The original project to construct the Hokuriku Shinkansen was decided on in 1973. In 1997, the year before the Nagano Winter Olympics, the section between Tokyo and Nagano opened. In 2015, the line was extended to Kanazawa. The extension created a boom for Kanazawa, making it near impossible to reserve a hotel room in Kanazawa City.

However, construction of the subsequent extension between Kanazawa and Tsuruga faced a series of setbacks.

Additional construction work became necessary after cracks were found in a tunnel on the border between Ishikawa and Fukui prefectures. As a result, the project cost swelled from the initial projection of ¥1.16 trillion to ¥1.68 trillion. This forced the then president of the Japan Railway Construction, Transport and Technology Agency, which is in charge of Shinkansen construction, to step down to take responsibility in 2021.

“The opening day is finally here after spending many years on this project,” said West Japan Railway Co. President Kazuaki Hasegawa on Saturday. “I hope [the extension] will help revitalize business and tourism.”

Secondary shelters

The latest Shinkansen extension is expected to not only rejuvenate the Hokuriku region but also help support its recovery from the major earthquake that hit the Noto Peninsula on New Year’s Day.

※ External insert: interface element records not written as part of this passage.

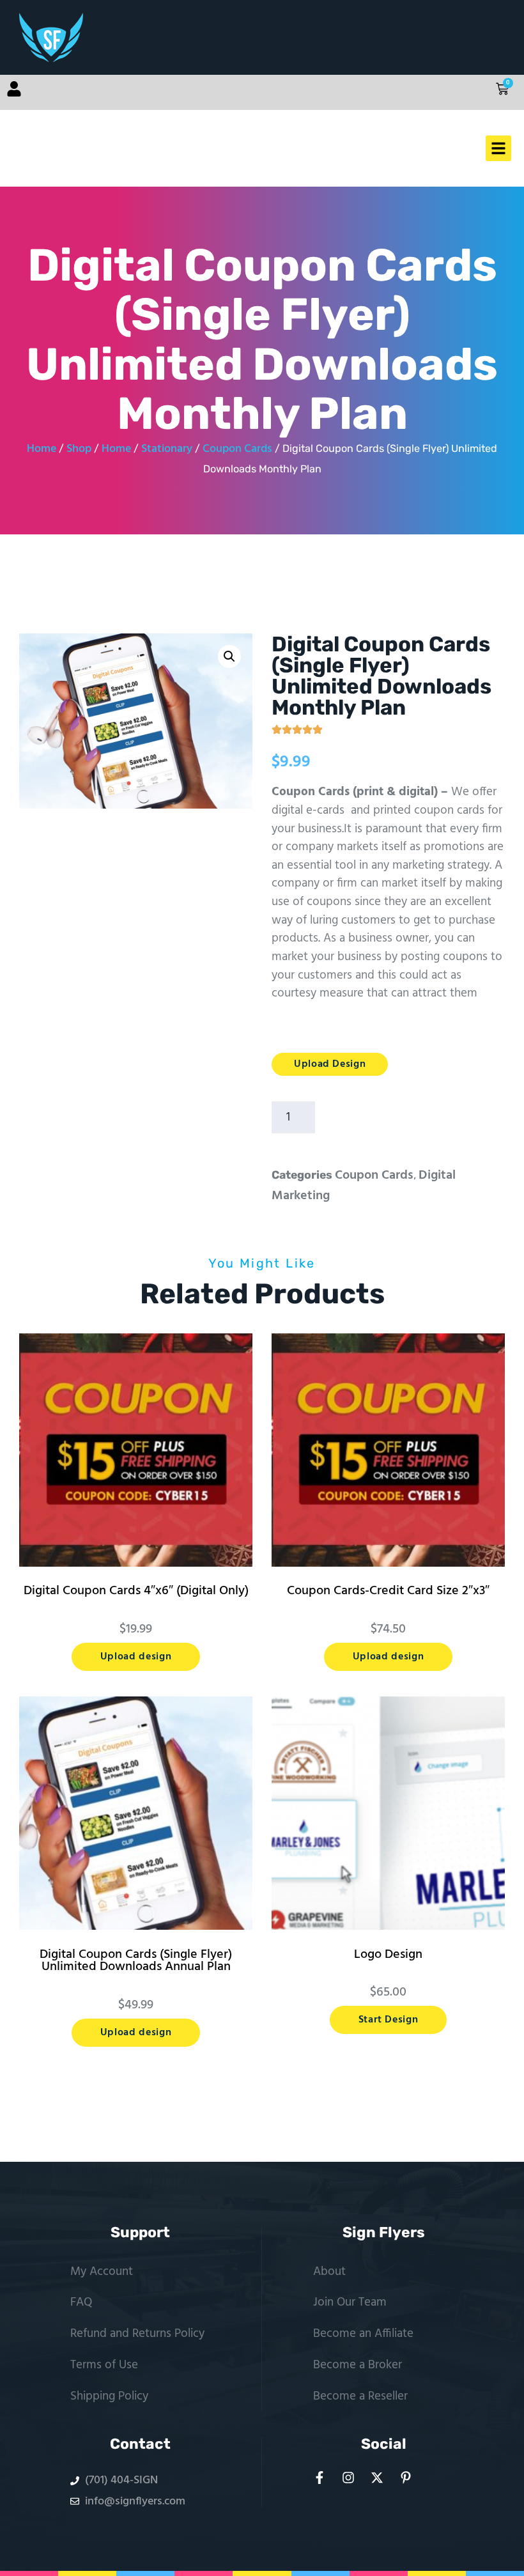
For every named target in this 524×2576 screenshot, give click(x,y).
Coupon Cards (237, 449)
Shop (78, 449)
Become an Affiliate (363, 2333)
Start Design (388, 2020)
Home (41, 449)
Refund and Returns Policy (137, 2333)
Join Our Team (350, 2302)
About (329, 2271)
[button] (229, 656)
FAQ (81, 2302)
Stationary (166, 449)
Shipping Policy (109, 2396)
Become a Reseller (360, 2396)
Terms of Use (104, 2365)
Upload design (135, 1657)
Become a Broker (357, 2365)
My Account (101, 2271)
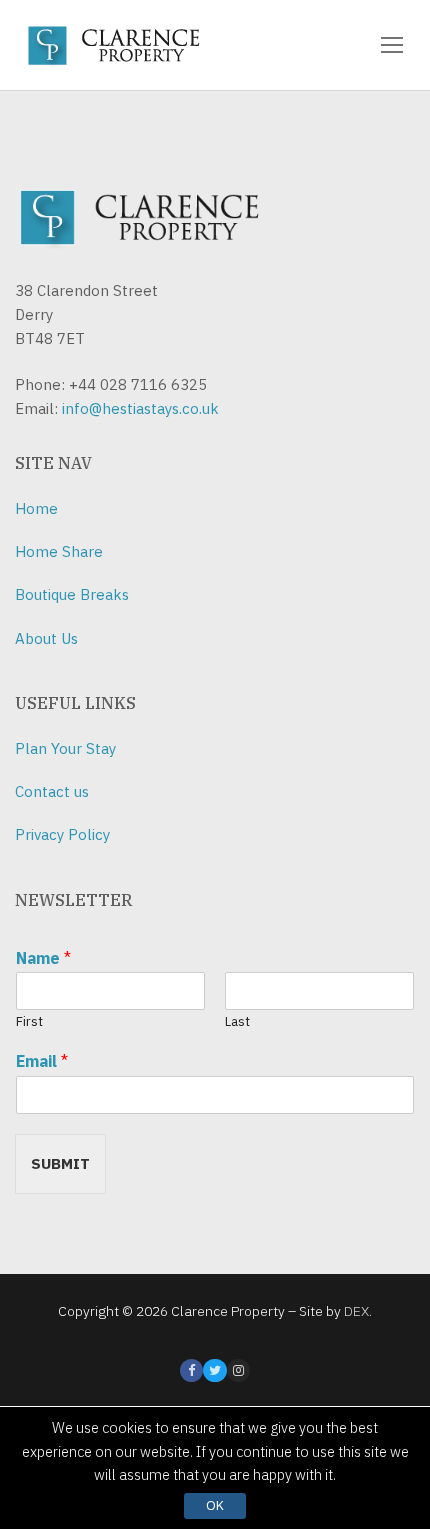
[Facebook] (191, 1370)
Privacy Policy (62, 834)
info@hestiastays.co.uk (140, 408)
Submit (60, 1163)
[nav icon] (392, 45)
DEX (356, 1311)
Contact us (52, 791)
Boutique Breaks (72, 594)
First (29, 1022)
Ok (215, 1505)
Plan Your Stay (65, 748)
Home (36, 508)
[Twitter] (214, 1370)
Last (237, 1022)
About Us (46, 638)
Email (42, 1061)
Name (43, 958)
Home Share (59, 551)
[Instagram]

Following the earthquake, more than 80,000 reservations for overnight stays were canceled at hot spring resorts in southern Ishikawa Prefecture, including the popular Kaga hot spring resort.

Ishikawa Gov. Hiroshi Hase said, “Economic revitalization in the prefecture will eventually help support the affected areas.”

To coincide with the opening of the new section of the Shinkansen line, the central government has launched a travel discount program to promote tourism in the Hokuriku region. Thanks to the campaign, some facilities in the region are fully booked throughout the campaign period.

However, it remains unclear when the tourism industry in the Noto region will be fully restored. In Nanao City, all 22 hotels and inns that are part of the Wakura Onsen Hotels Cooperative Association are still closed due to damage to their buildings and other factors.

In hot spring resorts in the south of the prefecture, many hotels and accommodation facilities are accepting evacuees while continuing to operate.

At Kaga-Hyakumangoku, a hotel in Kaga City, 220 evacuees are still taking shelter. But it plans to ask them to move from the hotel to a dormitory for its employees so it will be able to keep its business going while supporting the evacuees.

“We hope areas that were less affected by the quake will promote the region through tourism to help support Noto’s reconstruction,” said the hotel’s manager.